What you should do ▸ Reproduce the following entries word for word, keeping every line in its original order and form.

Available data ▸
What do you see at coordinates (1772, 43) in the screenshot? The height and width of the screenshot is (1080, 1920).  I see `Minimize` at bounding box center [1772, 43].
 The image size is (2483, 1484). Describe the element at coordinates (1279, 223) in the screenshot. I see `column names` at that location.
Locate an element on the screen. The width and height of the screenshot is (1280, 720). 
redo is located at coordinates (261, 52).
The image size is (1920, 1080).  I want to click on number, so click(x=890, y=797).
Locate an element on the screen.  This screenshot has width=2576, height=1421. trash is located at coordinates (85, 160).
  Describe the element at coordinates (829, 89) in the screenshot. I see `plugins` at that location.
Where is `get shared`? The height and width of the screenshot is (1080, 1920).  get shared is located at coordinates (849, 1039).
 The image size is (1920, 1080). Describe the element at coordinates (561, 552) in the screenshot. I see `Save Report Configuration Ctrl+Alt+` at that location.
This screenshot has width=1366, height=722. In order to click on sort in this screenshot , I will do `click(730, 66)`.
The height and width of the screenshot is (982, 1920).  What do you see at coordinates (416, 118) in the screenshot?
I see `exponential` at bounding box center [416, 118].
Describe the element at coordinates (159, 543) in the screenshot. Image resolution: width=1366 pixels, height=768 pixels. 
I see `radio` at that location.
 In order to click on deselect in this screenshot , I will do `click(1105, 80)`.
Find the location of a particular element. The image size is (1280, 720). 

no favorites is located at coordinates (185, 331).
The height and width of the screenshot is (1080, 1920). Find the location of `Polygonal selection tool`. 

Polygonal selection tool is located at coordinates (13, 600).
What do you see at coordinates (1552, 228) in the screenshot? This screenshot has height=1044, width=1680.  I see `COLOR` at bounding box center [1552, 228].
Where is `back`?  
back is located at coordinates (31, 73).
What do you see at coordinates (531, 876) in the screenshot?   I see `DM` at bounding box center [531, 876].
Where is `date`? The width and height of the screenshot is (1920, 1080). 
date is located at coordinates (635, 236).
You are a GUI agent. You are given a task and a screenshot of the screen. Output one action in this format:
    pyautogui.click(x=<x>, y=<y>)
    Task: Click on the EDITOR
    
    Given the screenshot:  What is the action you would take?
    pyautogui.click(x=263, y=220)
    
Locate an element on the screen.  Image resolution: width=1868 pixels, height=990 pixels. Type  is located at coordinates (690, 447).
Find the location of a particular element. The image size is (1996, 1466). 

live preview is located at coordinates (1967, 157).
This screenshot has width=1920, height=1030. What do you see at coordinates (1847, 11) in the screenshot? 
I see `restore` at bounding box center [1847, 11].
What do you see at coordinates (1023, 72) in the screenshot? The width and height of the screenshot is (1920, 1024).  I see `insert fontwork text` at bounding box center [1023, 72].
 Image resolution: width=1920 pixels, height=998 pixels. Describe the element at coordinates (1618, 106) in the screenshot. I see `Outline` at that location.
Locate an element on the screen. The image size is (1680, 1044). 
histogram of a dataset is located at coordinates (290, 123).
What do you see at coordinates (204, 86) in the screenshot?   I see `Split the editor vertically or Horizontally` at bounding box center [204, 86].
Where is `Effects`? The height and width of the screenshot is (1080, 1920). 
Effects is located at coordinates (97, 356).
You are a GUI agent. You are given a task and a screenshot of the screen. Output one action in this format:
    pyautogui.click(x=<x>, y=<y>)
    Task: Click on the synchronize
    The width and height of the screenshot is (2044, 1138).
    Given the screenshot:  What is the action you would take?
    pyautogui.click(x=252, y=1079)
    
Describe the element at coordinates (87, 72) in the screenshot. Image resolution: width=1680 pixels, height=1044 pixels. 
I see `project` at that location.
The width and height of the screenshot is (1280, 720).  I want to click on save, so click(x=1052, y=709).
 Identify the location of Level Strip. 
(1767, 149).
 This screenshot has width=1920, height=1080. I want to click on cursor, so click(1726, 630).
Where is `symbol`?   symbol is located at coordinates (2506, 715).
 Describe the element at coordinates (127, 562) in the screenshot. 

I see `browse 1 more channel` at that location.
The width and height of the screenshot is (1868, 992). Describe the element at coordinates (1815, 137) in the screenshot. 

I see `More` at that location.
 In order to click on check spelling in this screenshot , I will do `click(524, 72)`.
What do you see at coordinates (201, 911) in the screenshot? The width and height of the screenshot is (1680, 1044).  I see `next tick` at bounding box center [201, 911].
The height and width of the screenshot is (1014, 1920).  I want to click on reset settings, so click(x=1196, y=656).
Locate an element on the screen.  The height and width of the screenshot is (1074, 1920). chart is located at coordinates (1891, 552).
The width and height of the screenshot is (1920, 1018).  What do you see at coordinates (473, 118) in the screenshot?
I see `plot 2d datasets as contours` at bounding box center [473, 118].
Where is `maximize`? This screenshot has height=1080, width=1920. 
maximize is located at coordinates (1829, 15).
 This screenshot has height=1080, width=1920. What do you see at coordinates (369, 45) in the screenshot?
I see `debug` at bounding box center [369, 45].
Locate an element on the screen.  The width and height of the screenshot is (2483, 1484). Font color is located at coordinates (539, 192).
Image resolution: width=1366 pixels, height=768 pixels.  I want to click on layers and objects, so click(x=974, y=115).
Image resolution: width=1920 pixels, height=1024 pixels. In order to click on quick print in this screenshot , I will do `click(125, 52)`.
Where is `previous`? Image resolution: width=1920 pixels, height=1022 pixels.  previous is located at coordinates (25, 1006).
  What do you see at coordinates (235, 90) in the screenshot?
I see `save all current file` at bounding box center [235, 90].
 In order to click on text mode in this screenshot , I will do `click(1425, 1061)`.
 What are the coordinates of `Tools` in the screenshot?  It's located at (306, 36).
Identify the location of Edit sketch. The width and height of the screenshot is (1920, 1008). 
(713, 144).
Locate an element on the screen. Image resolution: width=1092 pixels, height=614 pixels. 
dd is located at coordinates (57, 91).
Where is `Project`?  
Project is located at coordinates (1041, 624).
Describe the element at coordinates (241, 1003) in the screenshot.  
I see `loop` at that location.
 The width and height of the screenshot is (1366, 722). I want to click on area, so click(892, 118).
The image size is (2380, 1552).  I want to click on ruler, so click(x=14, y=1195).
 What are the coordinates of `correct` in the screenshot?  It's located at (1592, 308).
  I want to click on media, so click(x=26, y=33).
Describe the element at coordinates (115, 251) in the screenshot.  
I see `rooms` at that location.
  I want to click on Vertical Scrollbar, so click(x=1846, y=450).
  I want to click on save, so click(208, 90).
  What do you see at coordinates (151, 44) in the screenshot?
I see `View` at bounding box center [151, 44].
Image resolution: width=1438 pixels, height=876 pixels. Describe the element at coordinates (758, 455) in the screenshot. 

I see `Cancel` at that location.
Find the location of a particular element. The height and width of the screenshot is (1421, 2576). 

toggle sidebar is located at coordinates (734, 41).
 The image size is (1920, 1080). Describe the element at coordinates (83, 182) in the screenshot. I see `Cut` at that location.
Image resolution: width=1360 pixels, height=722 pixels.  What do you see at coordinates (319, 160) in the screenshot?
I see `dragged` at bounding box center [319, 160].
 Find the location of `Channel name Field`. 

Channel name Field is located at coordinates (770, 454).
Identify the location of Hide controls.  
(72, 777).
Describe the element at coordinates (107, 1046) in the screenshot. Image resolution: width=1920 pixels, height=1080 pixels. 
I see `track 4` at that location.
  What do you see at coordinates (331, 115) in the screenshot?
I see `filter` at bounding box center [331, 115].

Final result ▸
What do you see at coordinates (1772, 43) in the screenshot? The height and width of the screenshot is (1080, 1920).  I see `Minimize` at bounding box center [1772, 43].
 The image size is (2483, 1484). Describe the element at coordinates (1279, 223) in the screenshot. I see `column names` at that location.
Locate an element on the screen. The width and height of the screenshot is (1280, 720). 
redo is located at coordinates (261, 52).
The image size is (1920, 1080).  I want to click on number, so click(x=890, y=797).
Locate an element on the screen.  This screenshot has width=2576, height=1421. trash is located at coordinates (85, 160).
  Describe the element at coordinates (829, 89) in the screenshot. I see `plugins` at that location.
Where is `get shared`? The height and width of the screenshot is (1080, 1920).  get shared is located at coordinates (849, 1039).
 The image size is (1920, 1080). Describe the element at coordinates (561, 552) in the screenshot. I see `Save Report Configuration Ctrl+Alt+` at that location.
This screenshot has width=1366, height=722. In order to click on sort in this screenshot , I will do `click(730, 66)`.
The height and width of the screenshot is (982, 1920).  What do you see at coordinates (416, 118) in the screenshot?
I see `exponential` at bounding box center [416, 118].
Describe the element at coordinates (159, 543) in the screenshot. Image resolution: width=1366 pixels, height=768 pixels. 
I see `radio` at that location.
 In order to click on deselect in this screenshot , I will do `click(1105, 80)`.
Find the location of a particular element. The image size is (1280, 720). 

no favorites is located at coordinates (185, 331).
The height and width of the screenshot is (1080, 1920). Find the location of `Polygonal selection tool`. 

Polygonal selection tool is located at coordinates (13, 600).
What do you see at coordinates (1552, 228) in the screenshot? This screenshot has height=1044, width=1680.  I see `COLOR` at bounding box center [1552, 228].
Where is `back`?  
back is located at coordinates (31, 73).
What do you see at coordinates (531, 876) in the screenshot?   I see `DM` at bounding box center [531, 876].
Where is `date`? The width and height of the screenshot is (1920, 1080). 
date is located at coordinates (635, 236).
You are a GUI agent. You are given a task and a screenshot of the screen. Output one action in this format:
    pyautogui.click(x=<x>, y=<y>)
    Task: Click on the EDITOR
    
    Given the screenshot:  What is the action you would take?
    pyautogui.click(x=263, y=220)
    
Locate an element on the screen.  Image resolution: width=1868 pixels, height=990 pixels. Type  is located at coordinates (690, 447).
Find the location of a particular element. The image size is (1996, 1466). 

live preview is located at coordinates (1967, 157).
This screenshot has width=1920, height=1030. What do you see at coordinates (1847, 11) in the screenshot? 
I see `restore` at bounding box center [1847, 11].
What do you see at coordinates (1023, 72) in the screenshot? The width and height of the screenshot is (1920, 1024).  I see `insert fontwork text` at bounding box center [1023, 72].
 Image resolution: width=1920 pixels, height=998 pixels. Describe the element at coordinates (1618, 106) in the screenshot. I see `Outline` at that location.
Locate an element on the screen. The image size is (1680, 1044). 
histogram of a dataset is located at coordinates (290, 123).
What do you see at coordinates (204, 86) in the screenshot?   I see `Split the editor vertically or Horizontally` at bounding box center [204, 86].
Where is `Effects`? The height and width of the screenshot is (1080, 1920). 
Effects is located at coordinates (97, 356).
You are a GUI agent. You are given a task and a screenshot of the screen. Output one action in this format:
    pyautogui.click(x=<x>, y=<y>)
    Task: Click on the synchronize
    The width and height of the screenshot is (2044, 1138).
    Given the screenshot:  What is the action you would take?
    pyautogui.click(x=252, y=1079)
    
Describe the element at coordinates (87, 72) in the screenshot. Image resolution: width=1680 pixels, height=1044 pixels. 
I see `project` at that location.
The width and height of the screenshot is (1280, 720).  I want to click on save, so click(x=1052, y=709).
 Identify the location of Level Strip. 
(1767, 149).
 This screenshot has width=1920, height=1080. I want to click on cursor, so click(1726, 630).
Where is `symbol`?   symbol is located at coordinates (2506, 715).
 Describe the element at coordinates (127, 562) in the screenshot. 

I see `browse 1 more channel` at that location.
The width and height of the screenshot is (1868, 992). Describe the element at coordinates (1815, 137) in the screenshot. 

I see `More` at that location.
 In order to click on check spelling in this screenshot , I will do `click(524, 72)`.
What do you see at coordinates (201, 911) in the screenshot? The width and height of the screenshot is (1680, 1044).  I see `next tick` at bounding box center [201, 911].
The height and width of the screenshot is (1014, 1920).  I want to click on reset settings, so click(x=1196, y=656).
Locate an element on the screen.  The height and width of the screenshot is (1074, 1920). chart is located at coordinates (1891, 552).
The width and height of the screenshot is (1920, 1018).  What do you see at coordinates (473, 118) in the screenshot?
I see `plot 2d datasets as contours` at bounding box center [473, 118].
Where is `maximize`? This screenshot has height=1080, width=1920. 
maximize is located at coordinates (1829, 15).
 This screenshot has height=1080, width=1920. What do you see at coordinates (369, 45) in the screenshot?
I see `debug` at bounding box center [369, 45].
Locate an element on the screen.  The width and height of the screenshot is (2483, 1484). Font color is located at coordinates (539, 192).
Image resolution: width=1366 pixels, height=768 pixels.  I want to click on layers and objects, so click(x=974, y=115).
Image resolution: width=1920 pixels, height=1024 pixels. In order to click on quick print in this screenshot , I will do `click(125, 52)`.
Where is `previous`? Image resolution: width=1920 pixels, height=1022 pixels.  previous is located at coordinates (25, 1006).
  What do you see at coordinates (235, 90) in the screenshot?
I see `save all current file` at bounding box center [235, 90].
 In order to click on text mode in this screenshot , I will do `click(1425, 1061)`.
 What are the coordinates of `Tools` in the screenshot?  It's located at (306, 36).
Identify the location of Edit sketch. The width and height of the screenshot is (1920, 1008). 
(713, 144).
Locate an element on the screen. Image resolution: width=1092 pixels, height=614 pixels. 
dd is located at coordinates (57, 91).
Where is `Project`?  
Project is located at coordinates (1041, 624).
Describe the element at coordinates (241, 1003) in the screenshot.  
I see `loop` at that location.
 The width and height of the screenshot is (1366, 722). I want to click on area, so click(892, 118).
The image size is (2380, 1552).  I want to click on ruler, so click(x=14, y=1195).
 What are the coordinates of `correct` in the screenshot?  It's located at (1592, 308).
  I want to click on media, so click(x=26, y=33).
Describe the element at coordinates (115, 251) in the screenshot.  
I see `rooms` at that location.
  I want to click on Vertical Scrollbar, so click(x=1846, y=450).
  I want to click on save, so click(208, 90).
  What do you see at coordinates (151, 44) in the screenshot?
I see `View` at bounding box center [151, 44].
Image resolution: width=1438 pixels, height=876 pixels. Describe the element at coordinates (758, 455) in the screenshot. 

I see `Cancel` at that location.
Find the location of a particular element. The height and width of the screenshot is (1421, 2576). 

toggle sidebar is located at coordinates (734, 41).
 The image size is (1920, 1080). Describe the element at coordinates (83, 182) in the screenshot. I see `Cut` at that location.
Image resolution: width=1360 pixels, height=722 pixels.  What do you see at coordinates (319, 160) in the screenshot?
I see `dragged` at bounding box center [319, 160].
 Find the location of `Channel name Field`. 

Channel name Field is located at coordinates (770, 454).
Identify the location of Hide controls.  
(72, 777).
Describe the element at coordinates (107, 1046) in the screenshot. Image resolution: width=1920 pixels, height=1080 pixels. 
I see `track 4` at that location.
  What do you see at coordinates (331, 115) in the screenshot?
I see `filter` at bounding box center [331, 115].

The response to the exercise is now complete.